Faux incident : l'impossibilité de faire comparaître le signataire d'un acte argué de faux n'exonère pas le juge de son obligation d'ordonner une expertise en écriture (Cass. com. 2021)
En cas d'allégation de faux, l'impossibilité de faire comparaître le signataire n'exonère pas le juge de son devoir d'ordonner une expertise en écriture.
Points clés
- Obligation du juge d'ordonner une expertise en écriture.
- L'impossibilité de comparution du signataire n'est pas une excuse.
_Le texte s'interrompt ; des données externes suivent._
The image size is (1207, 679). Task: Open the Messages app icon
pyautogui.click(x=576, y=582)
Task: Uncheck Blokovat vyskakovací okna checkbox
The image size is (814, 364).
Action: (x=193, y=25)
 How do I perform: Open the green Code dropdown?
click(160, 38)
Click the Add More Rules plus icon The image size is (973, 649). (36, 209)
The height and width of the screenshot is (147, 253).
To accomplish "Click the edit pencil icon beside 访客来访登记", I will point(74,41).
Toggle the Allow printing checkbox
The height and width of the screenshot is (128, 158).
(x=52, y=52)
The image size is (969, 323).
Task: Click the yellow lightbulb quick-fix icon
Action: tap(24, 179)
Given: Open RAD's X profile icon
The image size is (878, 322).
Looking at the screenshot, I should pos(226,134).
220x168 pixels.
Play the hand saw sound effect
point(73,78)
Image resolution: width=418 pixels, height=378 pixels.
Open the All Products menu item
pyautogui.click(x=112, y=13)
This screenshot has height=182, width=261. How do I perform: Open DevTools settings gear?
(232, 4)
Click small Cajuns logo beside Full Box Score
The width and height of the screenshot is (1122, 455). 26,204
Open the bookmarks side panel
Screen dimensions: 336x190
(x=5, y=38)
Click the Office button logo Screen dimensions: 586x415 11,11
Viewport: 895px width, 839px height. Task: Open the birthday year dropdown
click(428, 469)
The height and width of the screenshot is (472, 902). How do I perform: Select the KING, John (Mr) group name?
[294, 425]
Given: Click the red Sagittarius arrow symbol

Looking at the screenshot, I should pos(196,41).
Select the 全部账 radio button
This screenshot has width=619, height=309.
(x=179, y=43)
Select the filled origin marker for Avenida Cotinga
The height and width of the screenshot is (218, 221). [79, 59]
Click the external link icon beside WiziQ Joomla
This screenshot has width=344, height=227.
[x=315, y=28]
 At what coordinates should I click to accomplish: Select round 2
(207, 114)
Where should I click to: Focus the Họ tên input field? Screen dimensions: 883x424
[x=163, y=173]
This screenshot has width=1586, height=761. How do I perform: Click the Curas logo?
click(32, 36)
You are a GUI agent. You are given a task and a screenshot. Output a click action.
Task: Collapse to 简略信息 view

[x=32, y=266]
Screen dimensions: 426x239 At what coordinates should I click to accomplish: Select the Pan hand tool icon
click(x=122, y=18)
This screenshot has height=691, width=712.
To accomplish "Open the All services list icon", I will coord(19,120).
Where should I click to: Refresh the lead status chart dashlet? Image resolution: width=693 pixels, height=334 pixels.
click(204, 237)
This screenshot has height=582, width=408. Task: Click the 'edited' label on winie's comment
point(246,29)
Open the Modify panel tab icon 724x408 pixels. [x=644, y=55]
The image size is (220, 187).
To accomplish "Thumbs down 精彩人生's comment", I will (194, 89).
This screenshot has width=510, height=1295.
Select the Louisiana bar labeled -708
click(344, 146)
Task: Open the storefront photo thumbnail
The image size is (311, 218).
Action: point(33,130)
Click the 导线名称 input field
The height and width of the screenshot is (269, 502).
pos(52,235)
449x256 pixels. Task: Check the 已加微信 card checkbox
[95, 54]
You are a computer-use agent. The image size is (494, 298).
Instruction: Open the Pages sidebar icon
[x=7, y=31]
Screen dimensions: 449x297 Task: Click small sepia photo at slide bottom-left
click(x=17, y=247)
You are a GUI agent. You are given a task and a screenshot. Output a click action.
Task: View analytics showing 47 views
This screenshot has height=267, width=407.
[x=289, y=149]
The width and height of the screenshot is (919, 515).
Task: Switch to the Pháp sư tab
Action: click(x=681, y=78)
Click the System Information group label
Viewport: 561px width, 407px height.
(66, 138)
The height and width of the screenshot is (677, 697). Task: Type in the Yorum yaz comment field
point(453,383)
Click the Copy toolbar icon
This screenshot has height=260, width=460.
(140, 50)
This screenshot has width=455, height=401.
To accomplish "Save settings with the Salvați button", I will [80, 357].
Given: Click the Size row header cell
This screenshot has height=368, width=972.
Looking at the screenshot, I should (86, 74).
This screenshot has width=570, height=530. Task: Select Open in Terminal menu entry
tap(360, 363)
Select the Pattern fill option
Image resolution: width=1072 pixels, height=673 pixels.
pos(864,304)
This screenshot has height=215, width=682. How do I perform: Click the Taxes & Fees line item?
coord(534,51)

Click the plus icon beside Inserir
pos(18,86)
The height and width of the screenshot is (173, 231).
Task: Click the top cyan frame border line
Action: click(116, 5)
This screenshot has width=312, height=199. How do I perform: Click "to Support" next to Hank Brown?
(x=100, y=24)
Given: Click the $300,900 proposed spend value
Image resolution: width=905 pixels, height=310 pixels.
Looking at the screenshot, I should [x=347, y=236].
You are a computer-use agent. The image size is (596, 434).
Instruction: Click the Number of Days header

- Garantie de l'authenticité des actes argués de faux.
Résumé
Cette décision de la Cour de cassation marocaine (chambre commerciale, 2021, mais datée 2026 dans l'énoncé) affirme un principe fondamental en matière de preuve. Lorsqu'un acte est argué de faux, même si le signataire ne peut être présenté, le juge conserve l'obligation d'ordonner une expertise graphologique. Cette règle garantit le droit des parties à une vérification approfondie de l'authenticité des documents et renforce la sécurité juridique des transactions, même dans des contextes où la comparution directe est impossible.
Texte
Encourt la cassation l'arrêt qui, pour écarter une demande d'inscription de faux, retient l'impossibilité de faire comparaître le signataire de l'acte contesté, sans ordonner une expertise graphologique afin de vérifier l'authenticité de la signature. En se fondant ensuite sur ce même acte, dont la validité demeurait contestée, pour établir l'existence d'une créance, la cour d'appel prive sa décision de base légale.